Thank god the Falcon, all the way from Harlem and stuck on that stupid island, after his first afternoon of hard training by Cap-Skull, was able to use his Falcon to shake off Bellini.
And then, an island full of "locals" started chucking rocks at the Exiles and they fled.
Clearly, this outfit could have fought the Avengers to a stand still for a few issues? I mean, a long scarf, a wheel chair that shoots, a whip... in the right hands and the right time... very, very deadly weapons!
As far as foes that the Avengers couldn't defeat, with minimal superpowers, my submission is..
Henry Gyrich.
O.M.G. Me and my two now-adult kids are watching Flash Gordon conquers the Universe!
This stuff is nothing short of brilliant! The pacing is incredible! The cinematography captivating! And it was done in 1940!
As I watch Prof Zharkov I keep thinking of the Legion of Super Heroes! I mean, how does one look for Polarite? Well, have Prof Zharkov whip out a Polarometer, LOL!!! So, so 1960s Legion of Superheroes!!!
How do Flash, et al. survive the impossible frozen atmoshpere of Frigia looking for Polarite? Well, Zharkov invents some spray that protects their skin, LOL!!!
And, you go to love Ming's kamikazee robots!
Good heavens!!! And this only through the first 3 chapters!!!
There's little to argue about that Gyrich was a US government official. At that point, the Carter term, the govt was very weak.
KD - Thank you, oh my brother, for the Flash Gordon DVDs!
You're welcome, oh my brother.
I dunno how many of you guys get the IFC channel on cable (or if it's available in the U.K. at all) but they've been showing Mystery Science Theater 3000 episodes lately. A lot of these I never caught the first time around, but they showed Ed Wood's "Bride of the Monster" with Bela Lugosi and Tor Johnson recently.
I watched it with my brother and we had a great time. We're not really serious pot smokers like many MST3000 fans but we did put away a lot of beer and a bit of whiskey.
Some mind-altering substance is necessary when watching these things, particularly when Ed Wood is involved.
M.P.
Kd, on the plus side though, at least Carter wasn't Nixon, Ford or Reagan - in retrospect, he doesn't seem too bad.
No wars, no trillion dollar national debt... seen from 2020, that doesn't look too bad at all.

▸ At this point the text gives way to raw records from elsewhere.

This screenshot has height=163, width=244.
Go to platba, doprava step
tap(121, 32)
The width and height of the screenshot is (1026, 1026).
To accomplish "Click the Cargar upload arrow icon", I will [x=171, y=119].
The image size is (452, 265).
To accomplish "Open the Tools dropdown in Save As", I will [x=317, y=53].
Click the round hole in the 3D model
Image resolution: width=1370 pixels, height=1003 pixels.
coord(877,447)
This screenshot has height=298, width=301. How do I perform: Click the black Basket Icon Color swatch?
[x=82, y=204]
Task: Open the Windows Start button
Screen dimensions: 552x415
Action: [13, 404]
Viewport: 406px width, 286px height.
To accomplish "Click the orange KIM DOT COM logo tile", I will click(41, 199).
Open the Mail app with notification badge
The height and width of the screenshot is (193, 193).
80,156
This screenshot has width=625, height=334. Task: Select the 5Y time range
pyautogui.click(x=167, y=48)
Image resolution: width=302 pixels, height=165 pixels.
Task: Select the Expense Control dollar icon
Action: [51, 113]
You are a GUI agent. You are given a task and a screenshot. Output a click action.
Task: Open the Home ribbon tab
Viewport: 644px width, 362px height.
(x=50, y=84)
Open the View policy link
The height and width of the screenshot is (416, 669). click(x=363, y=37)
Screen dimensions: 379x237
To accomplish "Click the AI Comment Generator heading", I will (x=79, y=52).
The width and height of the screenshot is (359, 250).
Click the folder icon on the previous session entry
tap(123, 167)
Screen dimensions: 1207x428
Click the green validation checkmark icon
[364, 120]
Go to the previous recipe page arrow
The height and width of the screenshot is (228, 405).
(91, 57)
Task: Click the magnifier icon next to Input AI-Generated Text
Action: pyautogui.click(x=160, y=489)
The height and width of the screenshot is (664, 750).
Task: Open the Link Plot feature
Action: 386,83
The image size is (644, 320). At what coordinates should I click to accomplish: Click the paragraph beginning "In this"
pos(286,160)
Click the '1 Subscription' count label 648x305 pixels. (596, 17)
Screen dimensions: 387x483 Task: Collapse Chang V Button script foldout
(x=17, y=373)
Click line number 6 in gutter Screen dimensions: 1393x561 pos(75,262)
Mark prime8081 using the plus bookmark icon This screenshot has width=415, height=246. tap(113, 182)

Theres a lot to be said for "weak" government imo.
-sean
I would agree with that.
I'm rather alarmed by the rise of leaders now who are so-called "strong men."
Seems to me that led to utter catastrophe in the past.
I guess we have, as a species, a short memory.
M.P.
Oh my brothers, have no fear!
Flash (Ah ahhhhh!) Gordon will save very one of us!!!
Freddy Mercury said so!!! (And I still haven't seen that movie about him, or Mr. Rogers.)
Holy smokes Bullwinkle, Gordon's alive!
Haven't seen the Freddie flick either, Charlie.
I did see that film with Don Cheadle as Miles Davis recently. It was rubbish.
-sean
There's quite a few reasons why Carter only had one term, guys.
He was either unable or unwilling to take command of demanding situations.
The Arabs wiped their feet on him. The Oil Embargo caused the Energy Crisis, doubled fuel prices, tanking our economy. He let them walk.
Does anyone remember the Iranian Hostage Crisis? Yeah, let's be nice to them.
I could go on, but you get the idea.
He should have stayed on the peanut farm.
At least Reagan cut us a 5 lb block of cheese every couple months. Lol.